What kind of run time do you get with the stock B90 pack?

Tom


----------



## SilverFox (Aug 22, 2006)

Hello Cnjl3,

The improved battery pack will charge up just fine on any NiMh pack charger. I have been cycling my pack on my Schulze to "break it in."

The reason we are trying to get the pack to work with the SureFire charger is because everyone who has a light that uses the B90 battery pack already has a charger for it. Jim and I wanted to offer an upgrade that did not require anything but a battery change.

If you have a pack charger, I would recommend using it. We are just trying to get it to work with the stock charger so people do not have to go out and buy another charger.

Tom


----------



## cnjl3 (Aug 22, 2006)

Thanks Tom!

I had already made my own home made "B90" packs i currently
have two of them --but i will probably want at least two of yours.

CYL


----------



## SilverFox (Aug 22, 2006)

Update:

The testing continues...

SureFire advertises about 50 minute run time for the 8AX, and the B90 pack should re-charge in about 2 hours. I took a prototype pack and in 2 hours the light had turned green, but was not to blinking green. I did a run time test and got 55 minutes.

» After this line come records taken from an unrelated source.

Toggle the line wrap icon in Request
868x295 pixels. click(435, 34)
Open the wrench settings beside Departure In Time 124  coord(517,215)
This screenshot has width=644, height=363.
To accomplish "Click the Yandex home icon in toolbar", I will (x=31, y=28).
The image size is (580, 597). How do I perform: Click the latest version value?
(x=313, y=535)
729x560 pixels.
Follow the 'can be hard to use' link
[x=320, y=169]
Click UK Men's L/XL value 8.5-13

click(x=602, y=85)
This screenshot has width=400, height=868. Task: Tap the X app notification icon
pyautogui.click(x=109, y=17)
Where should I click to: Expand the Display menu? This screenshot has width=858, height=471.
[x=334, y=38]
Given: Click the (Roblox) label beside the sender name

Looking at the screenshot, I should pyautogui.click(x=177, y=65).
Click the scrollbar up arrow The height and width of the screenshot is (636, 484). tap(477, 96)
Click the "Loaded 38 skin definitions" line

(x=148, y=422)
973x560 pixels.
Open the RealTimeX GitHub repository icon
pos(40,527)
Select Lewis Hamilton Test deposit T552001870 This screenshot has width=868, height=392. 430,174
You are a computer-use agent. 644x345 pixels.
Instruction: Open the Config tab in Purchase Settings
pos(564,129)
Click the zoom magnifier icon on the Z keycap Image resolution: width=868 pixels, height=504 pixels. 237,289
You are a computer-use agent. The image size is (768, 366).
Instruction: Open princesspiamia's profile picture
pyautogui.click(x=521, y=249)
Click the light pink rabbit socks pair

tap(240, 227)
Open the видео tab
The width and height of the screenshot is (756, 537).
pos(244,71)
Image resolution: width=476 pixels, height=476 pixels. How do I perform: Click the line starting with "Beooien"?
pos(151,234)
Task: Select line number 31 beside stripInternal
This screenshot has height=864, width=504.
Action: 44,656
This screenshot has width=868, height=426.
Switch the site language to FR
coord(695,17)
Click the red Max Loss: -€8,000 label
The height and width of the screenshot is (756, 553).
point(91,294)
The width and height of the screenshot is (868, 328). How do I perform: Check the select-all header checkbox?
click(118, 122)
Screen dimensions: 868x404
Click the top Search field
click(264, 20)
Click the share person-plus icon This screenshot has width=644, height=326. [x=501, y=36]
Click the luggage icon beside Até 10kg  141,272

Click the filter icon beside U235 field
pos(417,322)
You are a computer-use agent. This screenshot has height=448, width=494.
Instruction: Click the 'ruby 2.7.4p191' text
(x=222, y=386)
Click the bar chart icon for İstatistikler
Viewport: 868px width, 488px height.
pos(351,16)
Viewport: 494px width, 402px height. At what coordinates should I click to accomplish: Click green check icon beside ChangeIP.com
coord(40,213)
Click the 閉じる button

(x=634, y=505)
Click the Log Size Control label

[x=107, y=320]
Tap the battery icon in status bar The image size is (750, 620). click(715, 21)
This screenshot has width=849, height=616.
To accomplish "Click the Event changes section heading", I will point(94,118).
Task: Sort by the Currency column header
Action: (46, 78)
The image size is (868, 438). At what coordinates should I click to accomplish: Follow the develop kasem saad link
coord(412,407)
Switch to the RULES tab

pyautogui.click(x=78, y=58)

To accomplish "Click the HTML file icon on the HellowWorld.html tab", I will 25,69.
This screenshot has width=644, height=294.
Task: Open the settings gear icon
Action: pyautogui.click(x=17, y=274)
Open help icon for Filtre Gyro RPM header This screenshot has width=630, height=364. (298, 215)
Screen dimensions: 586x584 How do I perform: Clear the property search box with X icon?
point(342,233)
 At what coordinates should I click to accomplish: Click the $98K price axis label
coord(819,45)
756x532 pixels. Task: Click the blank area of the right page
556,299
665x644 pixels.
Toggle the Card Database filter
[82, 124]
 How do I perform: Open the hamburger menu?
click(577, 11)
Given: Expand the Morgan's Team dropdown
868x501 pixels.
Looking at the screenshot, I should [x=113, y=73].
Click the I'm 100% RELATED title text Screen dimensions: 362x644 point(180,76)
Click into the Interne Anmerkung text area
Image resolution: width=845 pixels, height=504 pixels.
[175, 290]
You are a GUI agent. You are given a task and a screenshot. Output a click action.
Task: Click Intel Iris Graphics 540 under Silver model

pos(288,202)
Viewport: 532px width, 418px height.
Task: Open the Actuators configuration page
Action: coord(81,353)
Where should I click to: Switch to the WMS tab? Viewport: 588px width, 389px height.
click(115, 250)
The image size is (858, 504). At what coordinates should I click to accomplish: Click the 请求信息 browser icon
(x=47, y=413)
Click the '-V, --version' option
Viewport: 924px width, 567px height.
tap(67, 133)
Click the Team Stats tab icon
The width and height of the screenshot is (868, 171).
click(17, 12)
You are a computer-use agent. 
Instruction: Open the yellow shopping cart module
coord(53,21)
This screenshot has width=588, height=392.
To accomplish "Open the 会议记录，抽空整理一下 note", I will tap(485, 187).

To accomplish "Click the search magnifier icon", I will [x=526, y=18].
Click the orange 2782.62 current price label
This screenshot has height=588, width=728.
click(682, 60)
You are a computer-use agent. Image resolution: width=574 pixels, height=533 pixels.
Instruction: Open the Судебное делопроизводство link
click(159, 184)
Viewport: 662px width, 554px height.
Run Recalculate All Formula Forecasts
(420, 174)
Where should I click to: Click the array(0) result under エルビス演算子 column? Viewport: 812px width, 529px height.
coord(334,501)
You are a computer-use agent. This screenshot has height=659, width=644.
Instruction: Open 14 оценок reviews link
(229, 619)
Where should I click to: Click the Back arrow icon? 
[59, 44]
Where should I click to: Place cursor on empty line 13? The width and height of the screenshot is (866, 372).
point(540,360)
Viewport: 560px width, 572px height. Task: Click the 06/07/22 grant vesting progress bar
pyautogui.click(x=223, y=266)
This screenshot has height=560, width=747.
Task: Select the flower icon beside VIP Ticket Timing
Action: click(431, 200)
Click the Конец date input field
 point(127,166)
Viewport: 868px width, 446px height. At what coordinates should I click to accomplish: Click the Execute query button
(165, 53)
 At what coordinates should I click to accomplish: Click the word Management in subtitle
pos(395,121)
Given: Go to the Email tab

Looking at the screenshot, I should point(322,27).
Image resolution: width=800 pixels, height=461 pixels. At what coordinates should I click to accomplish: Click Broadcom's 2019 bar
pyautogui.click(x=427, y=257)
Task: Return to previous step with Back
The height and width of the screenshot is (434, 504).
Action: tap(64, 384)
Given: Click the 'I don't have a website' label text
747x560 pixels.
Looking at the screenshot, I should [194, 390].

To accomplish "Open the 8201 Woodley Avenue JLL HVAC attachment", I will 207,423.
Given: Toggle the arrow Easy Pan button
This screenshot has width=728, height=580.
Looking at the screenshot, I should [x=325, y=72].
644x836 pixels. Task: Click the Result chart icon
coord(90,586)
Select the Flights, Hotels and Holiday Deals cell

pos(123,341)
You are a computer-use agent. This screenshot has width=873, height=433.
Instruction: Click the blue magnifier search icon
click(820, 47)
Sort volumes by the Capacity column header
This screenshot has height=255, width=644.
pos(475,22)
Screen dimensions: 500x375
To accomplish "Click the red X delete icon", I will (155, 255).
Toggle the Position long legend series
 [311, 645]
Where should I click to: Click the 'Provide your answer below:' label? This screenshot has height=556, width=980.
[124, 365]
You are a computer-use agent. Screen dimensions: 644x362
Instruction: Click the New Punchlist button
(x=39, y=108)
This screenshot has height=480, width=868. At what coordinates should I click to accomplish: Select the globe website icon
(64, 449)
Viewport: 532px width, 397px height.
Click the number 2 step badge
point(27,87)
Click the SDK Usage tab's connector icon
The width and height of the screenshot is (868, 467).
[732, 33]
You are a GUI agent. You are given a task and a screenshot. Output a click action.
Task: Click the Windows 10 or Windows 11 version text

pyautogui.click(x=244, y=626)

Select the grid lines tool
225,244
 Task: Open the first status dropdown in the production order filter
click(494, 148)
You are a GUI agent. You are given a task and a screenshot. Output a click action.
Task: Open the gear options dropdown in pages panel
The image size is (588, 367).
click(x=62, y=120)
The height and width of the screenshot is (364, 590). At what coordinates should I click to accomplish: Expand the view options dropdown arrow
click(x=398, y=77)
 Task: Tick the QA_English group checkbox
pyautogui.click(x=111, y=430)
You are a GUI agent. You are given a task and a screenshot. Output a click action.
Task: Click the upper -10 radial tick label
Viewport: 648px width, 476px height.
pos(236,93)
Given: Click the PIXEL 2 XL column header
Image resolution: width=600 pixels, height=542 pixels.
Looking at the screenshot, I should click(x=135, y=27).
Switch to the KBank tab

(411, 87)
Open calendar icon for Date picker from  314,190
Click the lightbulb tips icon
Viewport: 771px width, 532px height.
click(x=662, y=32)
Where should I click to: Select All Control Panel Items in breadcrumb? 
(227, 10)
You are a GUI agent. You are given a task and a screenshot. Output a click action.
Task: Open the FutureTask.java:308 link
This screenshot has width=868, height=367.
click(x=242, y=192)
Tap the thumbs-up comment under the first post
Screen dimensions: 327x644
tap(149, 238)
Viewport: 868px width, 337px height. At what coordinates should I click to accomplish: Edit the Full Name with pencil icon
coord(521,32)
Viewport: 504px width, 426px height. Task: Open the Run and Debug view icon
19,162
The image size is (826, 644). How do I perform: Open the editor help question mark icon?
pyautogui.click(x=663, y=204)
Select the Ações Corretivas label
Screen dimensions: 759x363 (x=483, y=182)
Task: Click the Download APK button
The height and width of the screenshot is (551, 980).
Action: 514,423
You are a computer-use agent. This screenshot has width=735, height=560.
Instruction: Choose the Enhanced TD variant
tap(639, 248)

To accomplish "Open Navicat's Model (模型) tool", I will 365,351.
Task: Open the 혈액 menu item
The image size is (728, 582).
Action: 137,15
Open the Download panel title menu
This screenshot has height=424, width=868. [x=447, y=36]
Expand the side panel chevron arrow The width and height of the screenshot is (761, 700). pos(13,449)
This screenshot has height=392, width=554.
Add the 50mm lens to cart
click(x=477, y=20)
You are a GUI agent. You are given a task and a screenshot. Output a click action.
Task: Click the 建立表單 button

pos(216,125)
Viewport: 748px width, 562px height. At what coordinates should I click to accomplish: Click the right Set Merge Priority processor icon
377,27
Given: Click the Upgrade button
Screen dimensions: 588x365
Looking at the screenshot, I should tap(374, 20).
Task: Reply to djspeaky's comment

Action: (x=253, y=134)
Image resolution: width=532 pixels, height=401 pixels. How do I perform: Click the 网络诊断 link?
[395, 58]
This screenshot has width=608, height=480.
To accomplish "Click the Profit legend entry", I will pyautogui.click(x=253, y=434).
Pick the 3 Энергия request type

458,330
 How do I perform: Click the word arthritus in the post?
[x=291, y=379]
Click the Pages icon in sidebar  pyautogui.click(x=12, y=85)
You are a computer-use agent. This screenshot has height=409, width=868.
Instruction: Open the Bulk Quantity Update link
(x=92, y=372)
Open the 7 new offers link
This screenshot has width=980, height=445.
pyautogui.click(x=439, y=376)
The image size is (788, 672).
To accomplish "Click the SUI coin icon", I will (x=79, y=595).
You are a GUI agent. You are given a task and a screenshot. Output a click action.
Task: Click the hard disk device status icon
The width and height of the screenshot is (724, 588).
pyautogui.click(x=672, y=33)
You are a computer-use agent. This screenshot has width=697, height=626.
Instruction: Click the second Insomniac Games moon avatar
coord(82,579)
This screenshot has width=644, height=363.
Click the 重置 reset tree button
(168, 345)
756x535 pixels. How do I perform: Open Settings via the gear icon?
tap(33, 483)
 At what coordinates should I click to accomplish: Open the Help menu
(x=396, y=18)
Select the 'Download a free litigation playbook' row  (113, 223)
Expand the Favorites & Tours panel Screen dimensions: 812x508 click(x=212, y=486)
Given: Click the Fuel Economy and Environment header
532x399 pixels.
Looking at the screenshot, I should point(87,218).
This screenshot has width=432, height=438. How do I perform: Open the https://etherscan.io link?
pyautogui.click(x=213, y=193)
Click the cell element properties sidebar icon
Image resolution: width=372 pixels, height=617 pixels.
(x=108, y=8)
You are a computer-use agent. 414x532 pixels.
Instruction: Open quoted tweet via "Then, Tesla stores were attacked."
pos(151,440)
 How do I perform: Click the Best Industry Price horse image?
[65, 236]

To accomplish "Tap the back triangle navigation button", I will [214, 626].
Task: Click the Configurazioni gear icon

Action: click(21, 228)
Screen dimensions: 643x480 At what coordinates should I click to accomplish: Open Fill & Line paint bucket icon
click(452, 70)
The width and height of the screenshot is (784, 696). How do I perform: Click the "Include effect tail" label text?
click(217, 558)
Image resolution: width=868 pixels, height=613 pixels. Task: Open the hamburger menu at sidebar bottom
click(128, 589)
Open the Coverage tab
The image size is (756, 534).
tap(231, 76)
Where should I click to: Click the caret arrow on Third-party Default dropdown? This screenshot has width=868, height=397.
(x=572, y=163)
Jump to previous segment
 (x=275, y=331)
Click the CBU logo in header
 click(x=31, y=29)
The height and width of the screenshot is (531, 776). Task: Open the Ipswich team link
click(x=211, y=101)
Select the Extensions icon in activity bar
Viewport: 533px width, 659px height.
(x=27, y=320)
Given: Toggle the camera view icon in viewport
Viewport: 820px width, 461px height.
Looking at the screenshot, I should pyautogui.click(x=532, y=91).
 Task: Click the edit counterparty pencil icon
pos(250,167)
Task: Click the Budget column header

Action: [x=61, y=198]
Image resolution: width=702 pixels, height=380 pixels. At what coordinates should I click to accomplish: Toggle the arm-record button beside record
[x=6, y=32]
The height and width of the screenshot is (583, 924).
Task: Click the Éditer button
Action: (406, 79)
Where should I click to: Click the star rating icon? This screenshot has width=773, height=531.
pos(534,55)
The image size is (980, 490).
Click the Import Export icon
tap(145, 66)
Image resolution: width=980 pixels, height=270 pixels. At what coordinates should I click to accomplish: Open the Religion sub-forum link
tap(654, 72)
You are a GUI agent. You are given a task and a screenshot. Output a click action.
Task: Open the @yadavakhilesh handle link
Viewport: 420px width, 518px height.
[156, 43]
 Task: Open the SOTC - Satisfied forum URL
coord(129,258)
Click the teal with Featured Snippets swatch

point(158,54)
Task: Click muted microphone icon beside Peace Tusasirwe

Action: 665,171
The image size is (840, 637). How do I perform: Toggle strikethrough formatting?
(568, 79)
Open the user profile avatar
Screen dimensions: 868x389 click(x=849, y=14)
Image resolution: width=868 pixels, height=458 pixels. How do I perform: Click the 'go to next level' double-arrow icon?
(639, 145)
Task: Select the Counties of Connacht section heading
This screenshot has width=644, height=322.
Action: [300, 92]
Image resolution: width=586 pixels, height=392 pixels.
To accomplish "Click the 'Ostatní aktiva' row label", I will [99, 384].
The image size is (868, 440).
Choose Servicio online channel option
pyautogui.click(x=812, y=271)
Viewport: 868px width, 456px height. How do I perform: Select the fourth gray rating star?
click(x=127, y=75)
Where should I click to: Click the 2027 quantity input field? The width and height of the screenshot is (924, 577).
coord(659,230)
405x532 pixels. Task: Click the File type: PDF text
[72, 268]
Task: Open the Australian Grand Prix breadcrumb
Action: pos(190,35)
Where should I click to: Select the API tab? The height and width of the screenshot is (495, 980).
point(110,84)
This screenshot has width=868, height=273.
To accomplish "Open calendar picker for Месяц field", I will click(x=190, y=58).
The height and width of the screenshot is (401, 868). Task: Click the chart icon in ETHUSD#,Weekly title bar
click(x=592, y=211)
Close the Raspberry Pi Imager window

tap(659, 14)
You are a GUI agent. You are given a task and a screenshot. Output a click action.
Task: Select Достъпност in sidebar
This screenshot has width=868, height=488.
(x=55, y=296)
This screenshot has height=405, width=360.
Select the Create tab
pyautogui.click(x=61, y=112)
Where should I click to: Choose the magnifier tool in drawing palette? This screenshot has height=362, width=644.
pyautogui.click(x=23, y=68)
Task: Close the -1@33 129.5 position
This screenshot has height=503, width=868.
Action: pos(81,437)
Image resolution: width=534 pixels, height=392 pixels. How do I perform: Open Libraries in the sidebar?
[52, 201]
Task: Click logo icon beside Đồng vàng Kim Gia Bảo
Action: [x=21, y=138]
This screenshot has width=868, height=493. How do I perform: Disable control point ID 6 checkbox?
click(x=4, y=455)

So, if you only charge until the green light comes on (about 2 hours), you will still have better run time than the B90 pack.

Tom


----------



## Topper (Aug 22, 2006)

Hi Tom, 
I have two B90's in use and on a runtime test I got 32 minutes on one and 29 on the other. I tried the "trickle for hours" and got 57 Minutes on the "proto pack". That is real close to 62 minutes on the first try at a reset after turning green. So I think? things are looking good and I will make an attempt at keeping up with the time on this N90 lamp. It has 2 hours on it give or take and I have a second "back up" to this lamp (this was my back up lamp) so I will do what I can as "testing" goes and would prefer this to work out in the long run without me buying another charger  
Topper


----------



## SilverFox (Aug 22, 2006)

Hello Topper,

Thanks for the information.

It looks like the 9AN will run for around 30 minutes on a stock B90 pack and 50+ minutes on the NiMh pack. With the 8NX and 8AX I am getting around 45+ minutes on the stock B90 pack and around 90+ minutes on the NiMh pack.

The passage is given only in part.